The Victorian government has “overstated” the benefits of sections of its controversial Suburban Rail Loop project, according to Australia’s peak infrastructure body, Infrastructure Australia. The organization suggests that blowouts to the $34.5 billion price tag for the first section are likely and has recommended that the federal government withhold further funding until an updated cost-benefit analysis is conducted.
Infrastructure Australia’s assessment of the Suburban Rail Loop (SRL) East section has been critical, stating that the economic appraisal is not detailed enough to understand the economic impacts of SRL East and that the results of the appraisal are overstated. There are concerns about the rigor of the submitted business case, and the تخت assessment attributes these issues partly to the fact that initial estimates were made in 2020, before the cost escalations seen across the construction industry.

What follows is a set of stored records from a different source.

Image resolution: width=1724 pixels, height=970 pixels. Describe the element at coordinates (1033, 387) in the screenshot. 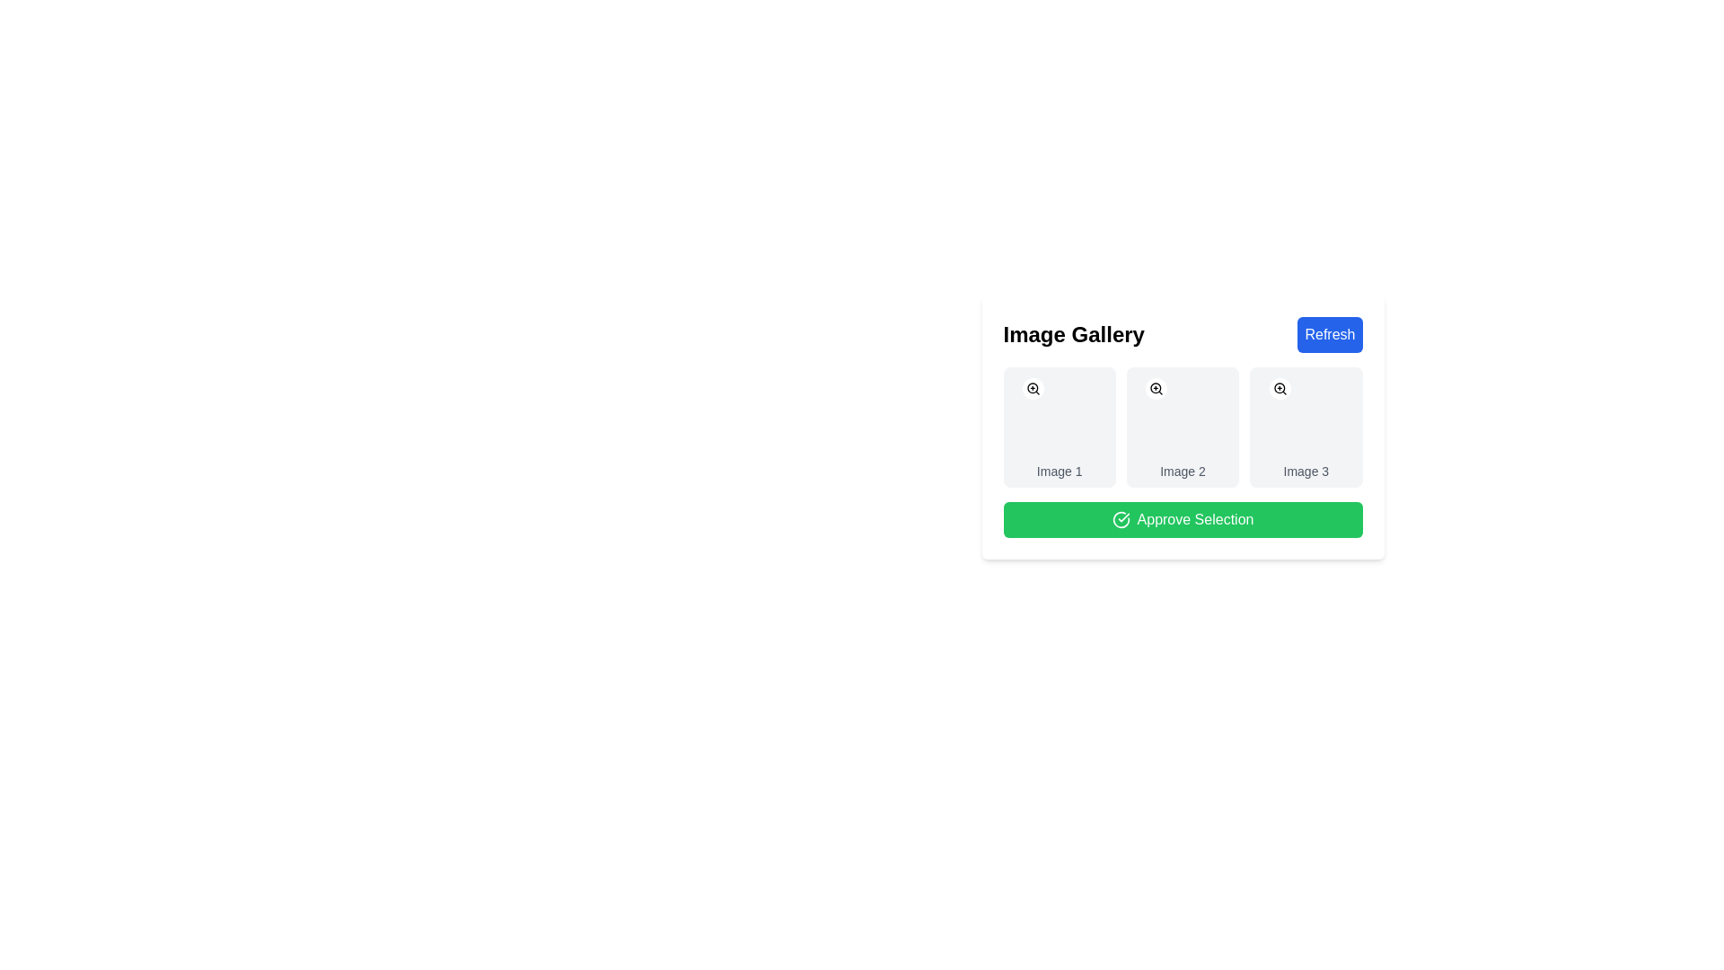

I see `the circular SVG element of the magnifying glass icon located near the top right of 'Image 1' in the 'Image Gallery' section` at that location.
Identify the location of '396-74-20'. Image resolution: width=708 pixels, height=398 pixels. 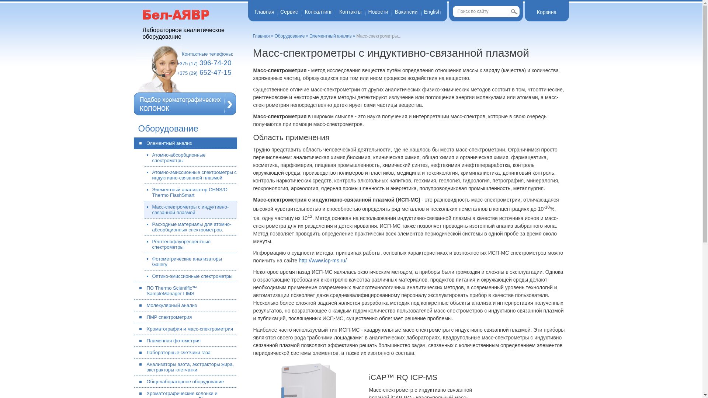
(215, 62).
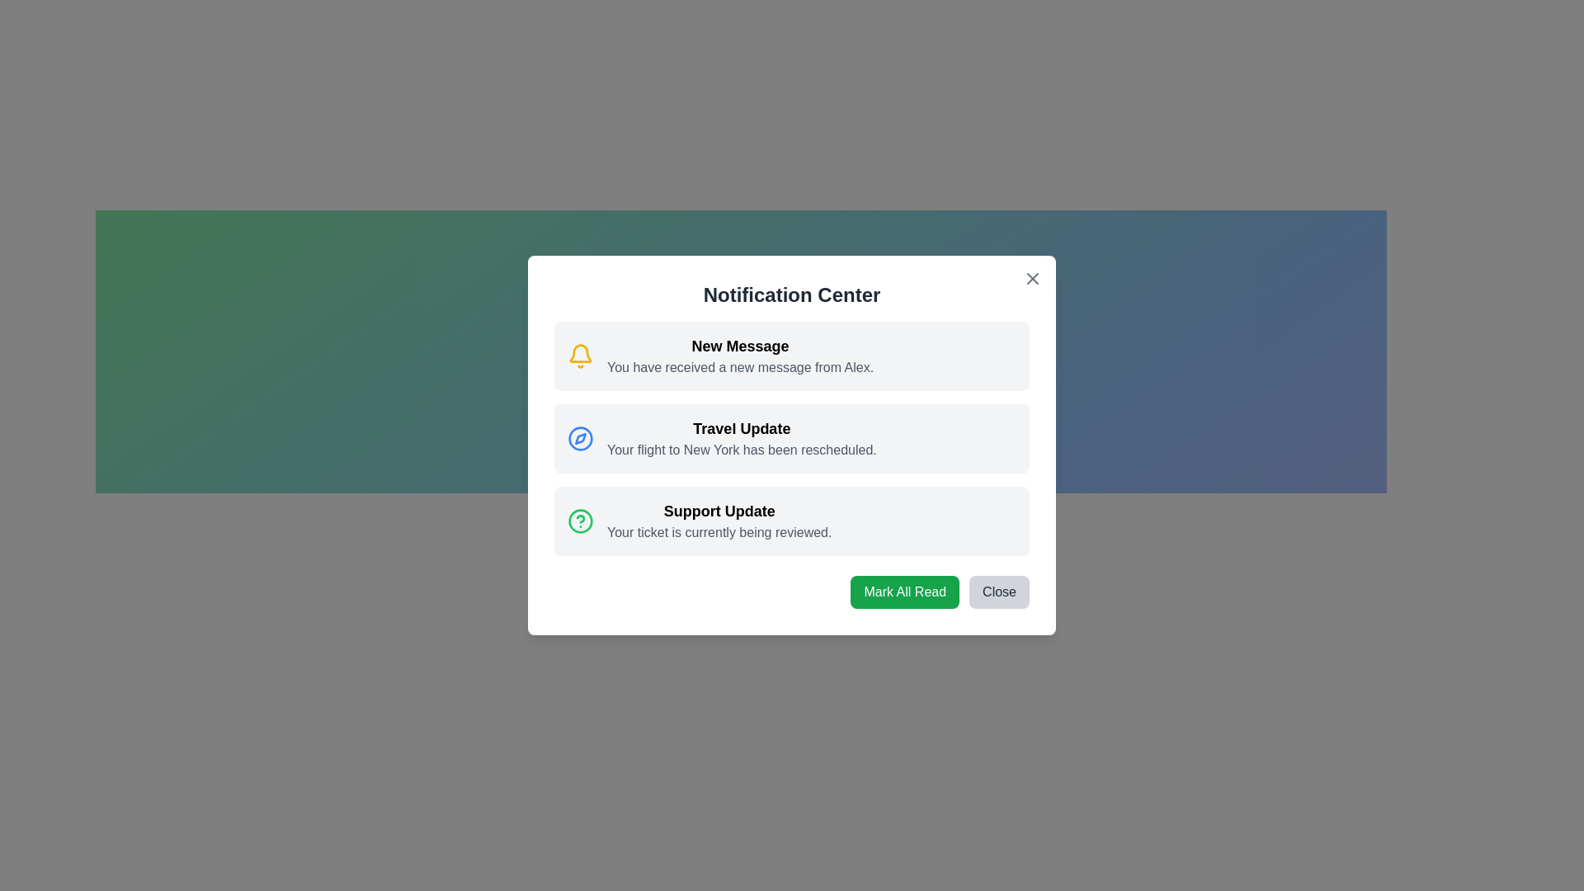 Image resolution: width=1584 pixels, height=891 pixels. Describe the element at coordinates (581, 438) in the screenshot. I see `the blue compass icon located beside the 'Travel Update' notification text in the Notification Center` at that location.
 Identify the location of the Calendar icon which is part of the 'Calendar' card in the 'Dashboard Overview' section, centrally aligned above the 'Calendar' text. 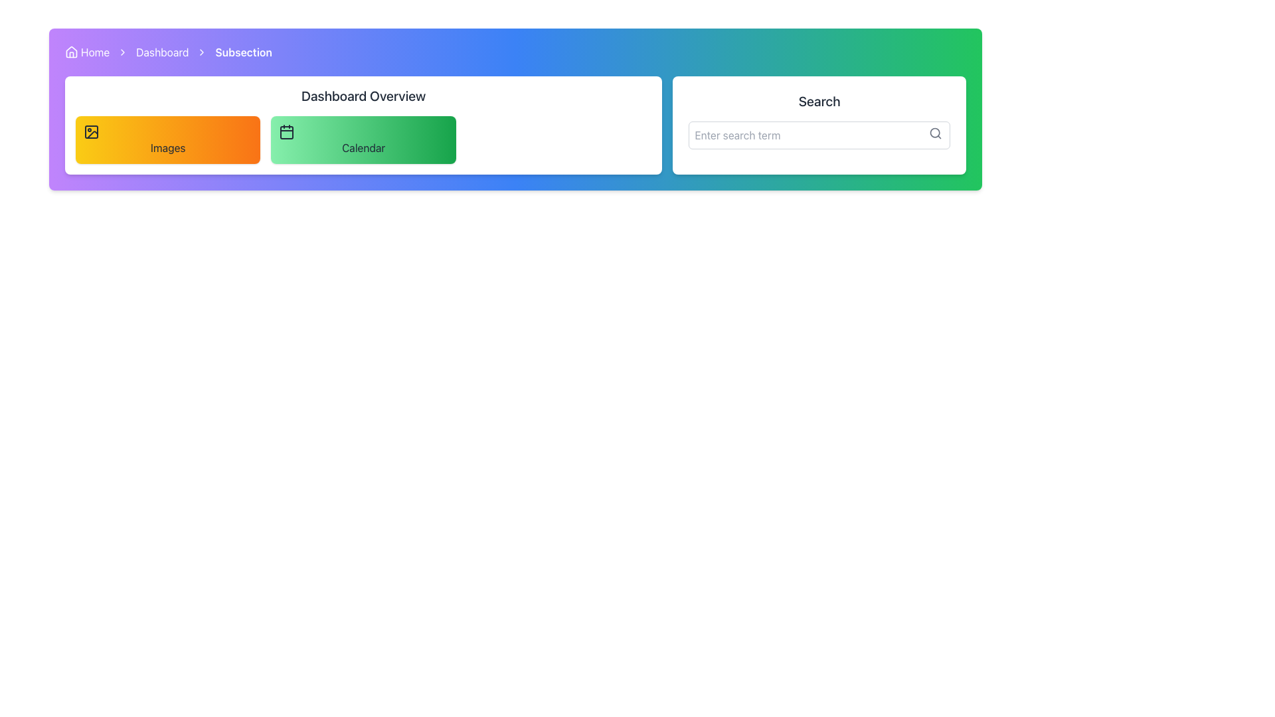
(286, 132).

Cost overruns are likely due to these factors, with Infrastructure Australia expressing low confidence in the cost estimate for SRL East, citing a major risk to the project and the program as a whole. Infrastructure Australia has also noted that the Victorian government plans to fund one-third of the project and is seeking to generate the remaining third through value capture—a tax on land and property sales near the stations.
The evaluation suggests that for the federal government to continue funding the SRL project, an updated analysis and more information on the use of value capture to fund the project are needed. Additionally, Infrastructure Australia has called for the development of an “exit strategy” in case the project cannot be delivered successfully, at this stage or in the future.